Para Costa, os policiais não têm condições mínimas de trabalho e a própria sociedade os empurra para o confronto que leva a tantas mortes. “Esses policiais foram levados para trabalhar dentro de contêineres, isolados, alvos fácies de bandidos e muitos tiveram a sua vida interrompida dessa forma absolutamente inaceitável, desnecessária. Setores inteiros da sociedade civil do Rio de Janeiro empurram a polícia para o confronto, esperando que ela cumpra esse papel que só tem representado morte de policial e morte de morador. Algo precisa ser revisto, toda uma mentalidade e cultura de segurança pública”.
Em entrevista à Agência Brasil, a pesquisadora da Diretoria de Análise de Pesquisas Públicas da Fundação Getulio Vargas (DAPP-FGV) Maria Isabel Couto, disse que o Rio de Janeiro não conta, atualmente, com uma política para a área de segurança, depois que os últimos projetos perderam efetividade. “Nos últimos meses e talvez anos, a gente viu a política que estava colocada ruir, de certa forma. A da UPP [Unidade de Polícia Pacificadora] e do sistema Integrado de Metas, que é menos falado, mas era uma política muito importante. No vácuo dessas políticas, que ainda existem nominalmente, mas estão à deriva, a gente não vê surgir nenhuma alternativa a elas, nem um esforço concreto de revitalização delas”, aponta.
Ela cita também a necessidade de mudar a estratégia de combate às drogas e de implantar políticas sociais que ouçam a população. “Fazer políticas sociais sem ouvir o que eles querem, sem ouvir a opinião deles, é fazer políticas que muito provavelmente não se sustentarão no tempo. A gente teve um projeto que pensava a segurança pública sobre todos esses eixos, o Pronasci [Programa Nacional de Segurança Pública com Cidadania], que foi muito inovador e elogiado no mundo todo. Alcançou muitos resultados, tinha os territórios da paz, onde a população ajudava o poder público a pensar quais eram as medidas a serem adotadas ali. Isso acabou, poderia ser retomado”.
Integração
Na semana passada, o governo federal anunciou o envio de reforços para a segurança no Rio de Janeiro, com 620 agentes da Força Nacional e 260 da Polícia Rodoviária Federal.

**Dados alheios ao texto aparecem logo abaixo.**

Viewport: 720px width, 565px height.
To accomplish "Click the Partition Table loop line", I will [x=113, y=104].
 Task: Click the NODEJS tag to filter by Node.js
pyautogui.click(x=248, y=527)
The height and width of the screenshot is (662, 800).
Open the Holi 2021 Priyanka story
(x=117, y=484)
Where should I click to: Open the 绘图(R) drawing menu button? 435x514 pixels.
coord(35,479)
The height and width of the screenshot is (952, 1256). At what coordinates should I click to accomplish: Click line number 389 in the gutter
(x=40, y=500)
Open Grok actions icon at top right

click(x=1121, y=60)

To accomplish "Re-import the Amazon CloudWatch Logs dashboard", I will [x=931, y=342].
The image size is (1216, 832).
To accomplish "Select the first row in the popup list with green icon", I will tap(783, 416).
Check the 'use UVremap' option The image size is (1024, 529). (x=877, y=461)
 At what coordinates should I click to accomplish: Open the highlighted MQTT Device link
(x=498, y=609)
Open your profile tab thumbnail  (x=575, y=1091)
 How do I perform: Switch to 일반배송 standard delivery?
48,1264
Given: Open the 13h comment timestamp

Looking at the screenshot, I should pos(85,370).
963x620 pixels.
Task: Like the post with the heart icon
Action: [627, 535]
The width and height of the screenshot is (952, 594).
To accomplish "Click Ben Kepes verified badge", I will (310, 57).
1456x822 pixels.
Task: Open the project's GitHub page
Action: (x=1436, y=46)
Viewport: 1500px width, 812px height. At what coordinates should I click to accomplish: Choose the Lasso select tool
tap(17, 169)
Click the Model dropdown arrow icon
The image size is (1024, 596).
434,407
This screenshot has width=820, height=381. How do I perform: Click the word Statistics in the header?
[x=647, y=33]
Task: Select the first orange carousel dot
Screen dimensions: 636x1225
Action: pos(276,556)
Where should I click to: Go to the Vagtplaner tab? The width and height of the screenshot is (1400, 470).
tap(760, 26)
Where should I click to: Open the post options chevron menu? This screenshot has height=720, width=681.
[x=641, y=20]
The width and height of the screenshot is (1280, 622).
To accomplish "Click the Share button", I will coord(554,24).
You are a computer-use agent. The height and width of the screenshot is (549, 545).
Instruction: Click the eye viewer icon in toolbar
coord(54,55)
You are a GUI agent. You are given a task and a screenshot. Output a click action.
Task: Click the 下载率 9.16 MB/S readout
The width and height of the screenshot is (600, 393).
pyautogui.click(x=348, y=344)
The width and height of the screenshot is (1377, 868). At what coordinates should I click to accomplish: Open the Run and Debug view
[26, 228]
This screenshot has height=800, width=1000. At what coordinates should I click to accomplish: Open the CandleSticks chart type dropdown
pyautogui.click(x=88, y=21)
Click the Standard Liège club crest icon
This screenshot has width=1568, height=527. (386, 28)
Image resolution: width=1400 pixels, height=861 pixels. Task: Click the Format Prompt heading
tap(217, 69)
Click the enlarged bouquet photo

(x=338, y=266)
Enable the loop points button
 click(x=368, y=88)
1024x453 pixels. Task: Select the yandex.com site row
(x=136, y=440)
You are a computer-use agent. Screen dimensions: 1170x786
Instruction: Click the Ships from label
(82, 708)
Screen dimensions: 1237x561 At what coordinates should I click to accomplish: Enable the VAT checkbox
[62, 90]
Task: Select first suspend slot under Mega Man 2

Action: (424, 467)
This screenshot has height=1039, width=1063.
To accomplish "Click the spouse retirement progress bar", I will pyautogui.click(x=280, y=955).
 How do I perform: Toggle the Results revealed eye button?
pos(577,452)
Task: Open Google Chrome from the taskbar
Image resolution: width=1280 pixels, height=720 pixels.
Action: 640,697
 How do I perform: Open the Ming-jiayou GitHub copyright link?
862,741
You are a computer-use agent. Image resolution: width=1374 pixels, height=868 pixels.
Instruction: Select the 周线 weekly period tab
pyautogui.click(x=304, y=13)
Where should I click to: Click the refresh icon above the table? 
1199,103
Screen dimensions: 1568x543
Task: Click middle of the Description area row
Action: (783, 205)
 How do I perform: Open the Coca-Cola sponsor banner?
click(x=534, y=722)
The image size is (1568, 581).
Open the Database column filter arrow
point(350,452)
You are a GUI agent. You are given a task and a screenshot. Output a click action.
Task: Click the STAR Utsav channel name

O consultor na área de segurança pública Paulo Storani, veterano da Polícia Militar do Rio de Janeiro e do Batalhão de Operações Especiais da corporação (Bope), sugere que as instituições aumentem a integração para combater a violência.
“Que as instituições federais cuidem das nossas fronteiras secas e molhadas, que o Ministério das Relações Exteriores faça uma ação junto aos governos de onde as armas e drogas saem e vem para o Brasil, não só os fronteiriços como os além mar, como os Estados Unidos. Mas é uma ação que começa com o governo federal cuidando do território brasileiro, e uma ação que promova uma integração entre essas instituições federais e as estaduais, principalmente nas rotas”.